We used the first 20 genetic principal components, genotype array, age2, age × sex and age2 × sex as covariates for the UKB. For the other cohorts, we used the first ten principle components, age2, age × sex and age2 × sex as covariates. Age and sex, as well as other environmental factors, were included as the interaction terms with genotypes, and the variables used for interaction terms were automatically included as covariates. We also included the status of the target diseases in BBJ as covariates for quantitative traits and overall survival. We included the status of statin medication as an additional covariate for metabolome measurements.
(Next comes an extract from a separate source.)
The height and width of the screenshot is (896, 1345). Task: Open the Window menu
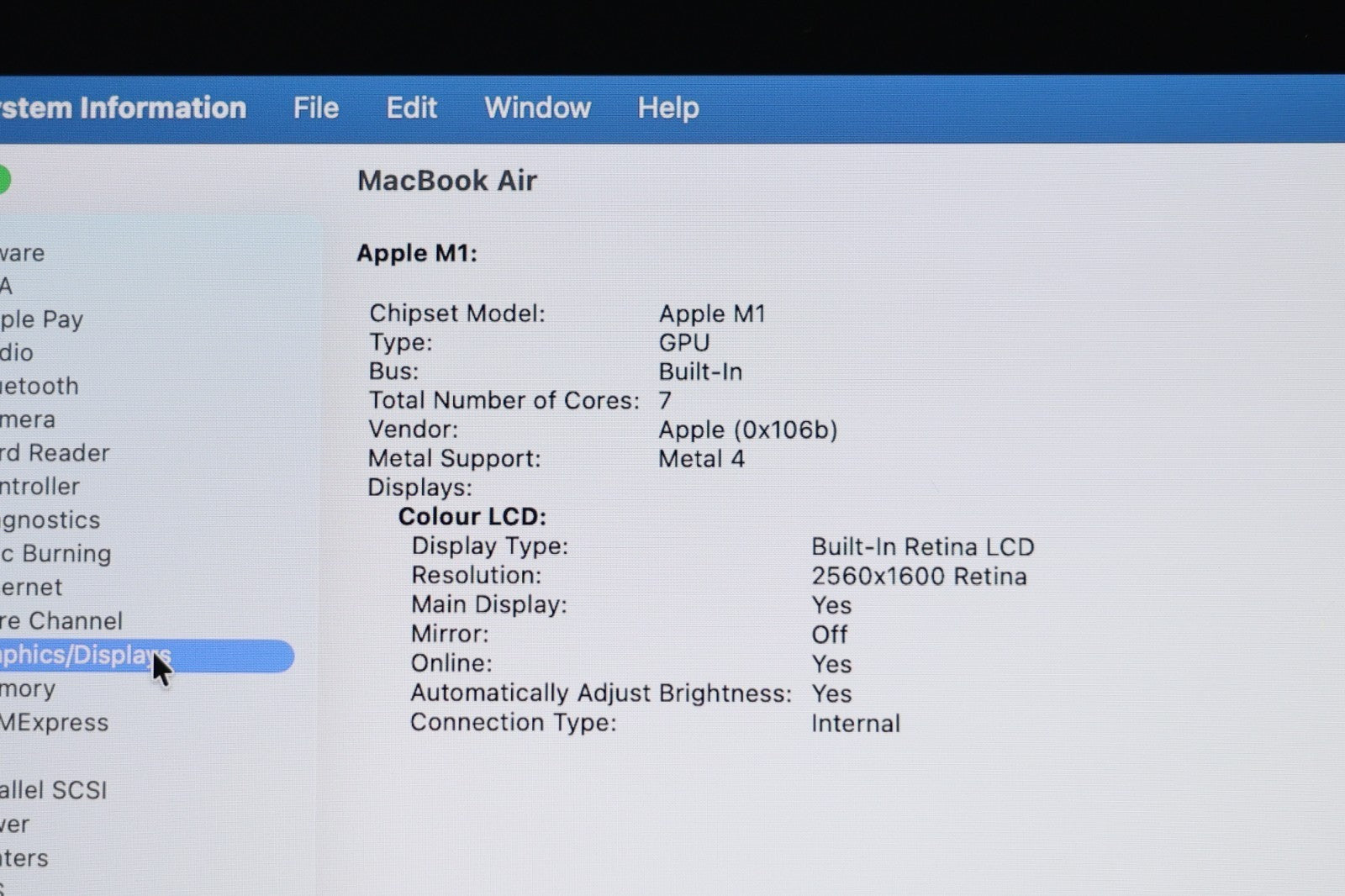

For sex-specific diseases in the phenome-wide association study, we excluded sex from the environmental factors and age × sex and age2 × sex from covariates.

Following that previous cross-population GWAS used the distance-based locus definition21, we defined that the genome-wide significant variants were in the same locus if their distance was less than 500 kbp. For the genome-wide G×E interaction tests on the proteome and metabolome, we first targeted 56 lead variants of clinical G×E interactions, including those identified by meta-analyses. We then extended the targets on the metabolome to (1) genotyped variants in each cohort, (2) HapMap3 variants and (3) the variants targeted by the meta-analysis across BBJ and UKB, to reduce the computational cost. After defining the metabolome G×E loci based on their distance as above, we merged the metabolome G×E loci if they overlapped with the same locus defined for the clinical traits. See Supplementary Methods for further methodological details.

Ethics statement

This study was approved by the ethics committee of the University of Osaka (approval no. 734-18) and the ethics committee of the Graduate School of Medicine, the University of Tokyo (2023405G-(4)).

Reporting summary

Further information on research design is available in the Nature Portfolio Reporting Summary linked to this article.